Hoewel mijn liefde gebonden is aan de wet van de eeuwige ordening, kan uw liefde een verlossende uitwerking hebben. En ter wille van uw liefde kan Ik de zielen kracht doen toekomen en hen helpen zich definitief te verlossen. Want Ik wil u alleen aansporen liefde te schenken, omdat liefde een kracht is die zowel de nog niet verloste hulp kan bieden, als ook u zelf in uw positieve ontwikkeling vooruit kan helpen. En zo heeft alles een buitengewoon zegenrijke uitwerking, wat in de liefde zijn motivering heeft, zowel op aarde als ook in het hiernamaals. Bent u mensen in staat alles met uw liefde te omvatten, dan bent u al ver gevorderd in uw ontwikkeling en zult u als voltooide wezens binnen kunnen gaan in het rijk hierna, wanneer uw ziel het aardse lichaam verlaat. Maar zo’n liefde kunnen de mensen maar zelden opbrengen, want meestal oordelen ze nog zuiver menselijk en zien ze de fouten en zwakheden van hun medemensen, die ze daarom naar hun mening niet kunnen beminnen.

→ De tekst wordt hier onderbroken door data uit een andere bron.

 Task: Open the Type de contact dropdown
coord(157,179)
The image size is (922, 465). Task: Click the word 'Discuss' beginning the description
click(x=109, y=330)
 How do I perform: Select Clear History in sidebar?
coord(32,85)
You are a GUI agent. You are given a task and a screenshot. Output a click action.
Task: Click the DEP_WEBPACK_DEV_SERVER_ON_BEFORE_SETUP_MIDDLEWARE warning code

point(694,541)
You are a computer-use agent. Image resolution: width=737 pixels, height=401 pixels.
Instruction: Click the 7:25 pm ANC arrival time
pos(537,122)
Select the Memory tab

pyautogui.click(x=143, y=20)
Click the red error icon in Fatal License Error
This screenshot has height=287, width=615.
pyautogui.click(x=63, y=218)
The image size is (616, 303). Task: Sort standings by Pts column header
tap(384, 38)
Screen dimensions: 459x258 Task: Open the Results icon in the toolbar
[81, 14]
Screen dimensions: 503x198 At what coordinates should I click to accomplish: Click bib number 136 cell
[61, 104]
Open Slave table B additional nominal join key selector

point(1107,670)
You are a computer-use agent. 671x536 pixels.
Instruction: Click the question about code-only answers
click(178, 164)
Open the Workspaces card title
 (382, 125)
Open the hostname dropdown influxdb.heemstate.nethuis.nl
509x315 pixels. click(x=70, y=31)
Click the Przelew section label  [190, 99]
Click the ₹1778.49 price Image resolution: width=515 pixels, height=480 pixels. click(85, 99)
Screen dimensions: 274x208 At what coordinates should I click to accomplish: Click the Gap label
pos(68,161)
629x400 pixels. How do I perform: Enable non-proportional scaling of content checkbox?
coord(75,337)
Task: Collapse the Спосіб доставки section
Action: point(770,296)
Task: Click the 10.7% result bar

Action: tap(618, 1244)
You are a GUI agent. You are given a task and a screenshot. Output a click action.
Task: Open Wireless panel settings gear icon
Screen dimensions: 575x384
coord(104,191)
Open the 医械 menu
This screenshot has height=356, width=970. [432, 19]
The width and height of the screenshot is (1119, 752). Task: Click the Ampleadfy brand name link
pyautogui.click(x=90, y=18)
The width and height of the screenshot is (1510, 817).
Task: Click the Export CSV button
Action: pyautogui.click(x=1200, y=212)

Maar de liefde moet zodanig zijn dat ze voor alles begrip heeft, dat ze alles kan vergeven, dat ze de zwakheden en fouten van de medemens met ogen vol van medelijden aanziet, dat ze bereid is hem te helpen.
En wie zich deze graad van liefde op aarde eigen kan maken, kan zich werkelijk gelukkig prijzen. Want hij heeft de omvorming van zijn wezen tot liefde volbracht, die het doel van zijn weg over de aarde is geweest.
Maar u moet allen uw best doen die graad van liefde te verkrijgen en u moet daarom steeds trachten u een voorstelling te maken van de ziel van de medemens die vaak in diepste nood verkeert en hulp nodig heeft, ongeacht of ze nog op aarde verblijft of al in het rijk hierna.
Zou u zulke zielen kunnen zien, dan zou een diep medelijden u aangrijpen. En ook dadelijk zou uw wil zijn aangespoord om te helpen, ze te bevrijden uit hun nood. En zo zult u zich eens serieus bezig moeten houden met de gedachte dat zulke zielen dringend hulp nodig hebben en die maar zelden ervaren, omdat ook andere mensen aanstoot nemen aan hun gedrag en ze daarom helemaal geen liefde verwerven bij hun medemensen.
De gedachten van de mens kunnen niet goed zijn, maar de ziel is te beklagen, omdat ze zich in de boeien van de tegenstander bevindt, die al het goede in haar verstikt. En in haar zwakheid is ze hulpeloos aan hem overgeleverd, omdat ze in zichzelf geen liefde opwekt die haar kracht zou kunnen schenken om weerstand te bieden.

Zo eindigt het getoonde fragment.